§ GIVEN PROBLEM
Return each line in the rows below that contains the word "Instruction".

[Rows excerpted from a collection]
⁂

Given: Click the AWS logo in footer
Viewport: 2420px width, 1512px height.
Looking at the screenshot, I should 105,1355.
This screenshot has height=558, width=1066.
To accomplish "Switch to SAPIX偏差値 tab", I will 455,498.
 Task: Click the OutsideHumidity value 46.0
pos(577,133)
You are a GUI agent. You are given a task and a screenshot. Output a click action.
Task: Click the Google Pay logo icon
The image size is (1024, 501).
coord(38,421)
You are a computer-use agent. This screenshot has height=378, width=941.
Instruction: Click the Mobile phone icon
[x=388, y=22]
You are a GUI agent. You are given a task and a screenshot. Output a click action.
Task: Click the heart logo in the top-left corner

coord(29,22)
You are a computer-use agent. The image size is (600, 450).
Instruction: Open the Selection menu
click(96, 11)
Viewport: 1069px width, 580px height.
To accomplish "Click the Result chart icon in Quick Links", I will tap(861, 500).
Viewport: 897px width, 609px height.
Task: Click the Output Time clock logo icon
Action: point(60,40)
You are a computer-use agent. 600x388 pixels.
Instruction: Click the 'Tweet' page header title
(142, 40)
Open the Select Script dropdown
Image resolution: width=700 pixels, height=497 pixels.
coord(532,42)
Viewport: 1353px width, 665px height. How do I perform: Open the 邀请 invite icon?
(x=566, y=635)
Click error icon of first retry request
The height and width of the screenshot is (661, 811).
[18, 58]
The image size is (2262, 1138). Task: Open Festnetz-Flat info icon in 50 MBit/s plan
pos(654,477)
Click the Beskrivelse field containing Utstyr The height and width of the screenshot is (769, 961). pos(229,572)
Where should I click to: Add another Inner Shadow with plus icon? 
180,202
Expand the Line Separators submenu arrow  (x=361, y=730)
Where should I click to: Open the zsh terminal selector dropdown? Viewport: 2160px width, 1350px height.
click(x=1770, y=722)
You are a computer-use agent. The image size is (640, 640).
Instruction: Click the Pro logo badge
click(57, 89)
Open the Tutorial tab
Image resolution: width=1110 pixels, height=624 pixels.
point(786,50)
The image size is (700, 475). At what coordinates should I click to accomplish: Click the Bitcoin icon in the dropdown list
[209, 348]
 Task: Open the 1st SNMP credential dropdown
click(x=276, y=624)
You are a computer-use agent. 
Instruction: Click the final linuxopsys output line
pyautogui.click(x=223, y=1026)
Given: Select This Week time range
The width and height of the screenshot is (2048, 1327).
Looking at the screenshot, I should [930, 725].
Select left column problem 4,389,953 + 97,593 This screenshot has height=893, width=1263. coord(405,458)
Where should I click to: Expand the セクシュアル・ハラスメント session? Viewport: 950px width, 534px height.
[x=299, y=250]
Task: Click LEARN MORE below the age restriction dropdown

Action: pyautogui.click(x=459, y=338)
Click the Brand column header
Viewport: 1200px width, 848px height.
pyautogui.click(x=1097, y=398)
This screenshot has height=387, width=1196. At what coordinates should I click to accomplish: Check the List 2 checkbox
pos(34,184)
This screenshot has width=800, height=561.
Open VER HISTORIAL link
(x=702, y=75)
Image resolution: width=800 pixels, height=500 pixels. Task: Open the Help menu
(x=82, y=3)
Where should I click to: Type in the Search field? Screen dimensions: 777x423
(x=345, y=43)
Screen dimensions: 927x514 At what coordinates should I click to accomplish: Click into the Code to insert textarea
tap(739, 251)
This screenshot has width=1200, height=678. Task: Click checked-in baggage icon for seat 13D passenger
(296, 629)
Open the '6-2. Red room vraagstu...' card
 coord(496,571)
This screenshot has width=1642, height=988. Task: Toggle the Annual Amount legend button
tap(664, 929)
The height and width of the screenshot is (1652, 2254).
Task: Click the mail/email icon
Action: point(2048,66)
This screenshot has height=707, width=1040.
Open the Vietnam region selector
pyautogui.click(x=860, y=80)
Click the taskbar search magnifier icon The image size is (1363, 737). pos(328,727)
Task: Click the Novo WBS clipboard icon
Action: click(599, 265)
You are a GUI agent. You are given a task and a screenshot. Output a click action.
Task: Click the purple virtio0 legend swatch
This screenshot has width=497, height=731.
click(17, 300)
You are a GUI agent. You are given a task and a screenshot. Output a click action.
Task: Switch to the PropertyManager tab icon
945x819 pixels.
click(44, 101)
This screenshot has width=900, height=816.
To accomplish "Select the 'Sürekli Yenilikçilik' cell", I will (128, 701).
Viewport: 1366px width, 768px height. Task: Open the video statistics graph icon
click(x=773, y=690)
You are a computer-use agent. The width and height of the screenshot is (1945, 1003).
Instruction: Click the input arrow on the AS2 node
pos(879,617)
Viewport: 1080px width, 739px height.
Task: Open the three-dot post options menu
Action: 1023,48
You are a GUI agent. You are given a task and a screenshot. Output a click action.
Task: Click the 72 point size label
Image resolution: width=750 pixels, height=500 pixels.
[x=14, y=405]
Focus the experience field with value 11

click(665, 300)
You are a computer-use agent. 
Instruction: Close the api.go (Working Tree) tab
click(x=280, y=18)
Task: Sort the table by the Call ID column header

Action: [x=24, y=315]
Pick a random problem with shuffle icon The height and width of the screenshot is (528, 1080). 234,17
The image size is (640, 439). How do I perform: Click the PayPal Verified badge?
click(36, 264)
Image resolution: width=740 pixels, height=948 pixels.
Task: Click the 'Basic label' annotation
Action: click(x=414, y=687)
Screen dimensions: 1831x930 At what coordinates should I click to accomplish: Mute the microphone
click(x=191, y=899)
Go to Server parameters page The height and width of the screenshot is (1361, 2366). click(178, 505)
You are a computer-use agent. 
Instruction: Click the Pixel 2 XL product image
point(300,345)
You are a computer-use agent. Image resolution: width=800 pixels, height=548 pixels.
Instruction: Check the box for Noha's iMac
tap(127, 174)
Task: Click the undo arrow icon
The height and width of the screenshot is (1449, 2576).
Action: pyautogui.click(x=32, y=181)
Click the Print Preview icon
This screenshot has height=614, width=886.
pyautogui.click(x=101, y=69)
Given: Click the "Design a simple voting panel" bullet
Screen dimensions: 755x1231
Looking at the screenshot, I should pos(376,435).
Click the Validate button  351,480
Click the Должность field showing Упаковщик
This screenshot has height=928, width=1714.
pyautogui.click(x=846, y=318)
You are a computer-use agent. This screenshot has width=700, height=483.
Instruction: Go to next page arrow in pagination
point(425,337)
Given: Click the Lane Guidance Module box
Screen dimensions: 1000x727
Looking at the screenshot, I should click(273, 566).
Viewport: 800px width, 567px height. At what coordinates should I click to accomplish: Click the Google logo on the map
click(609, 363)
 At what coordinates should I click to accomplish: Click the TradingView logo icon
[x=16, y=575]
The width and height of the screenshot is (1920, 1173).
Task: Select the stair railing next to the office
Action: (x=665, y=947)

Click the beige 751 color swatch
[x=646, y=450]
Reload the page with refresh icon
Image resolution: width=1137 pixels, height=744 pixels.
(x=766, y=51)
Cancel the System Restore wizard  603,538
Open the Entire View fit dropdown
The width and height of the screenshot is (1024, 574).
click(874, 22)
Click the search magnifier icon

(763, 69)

⁂

§ SOLUTION TO THIS PROBLEM
Instruction: Click the Mobile phone icon
Instruction: Open the Selection menu
Instruction: Click the 'Tweet' page header title
Instruction: Click the Pro logo badge
Instruction: Click the final linuxopsys output line
Instruction: Click the input arrow on the AS2 node
Instruction: Close the api.go (Working Tree) tab
Instruction: Click the Pixel 2 XL product image
Instruction: Check the box for Noha's iMac
Instruction: Go to next page arrow in pagination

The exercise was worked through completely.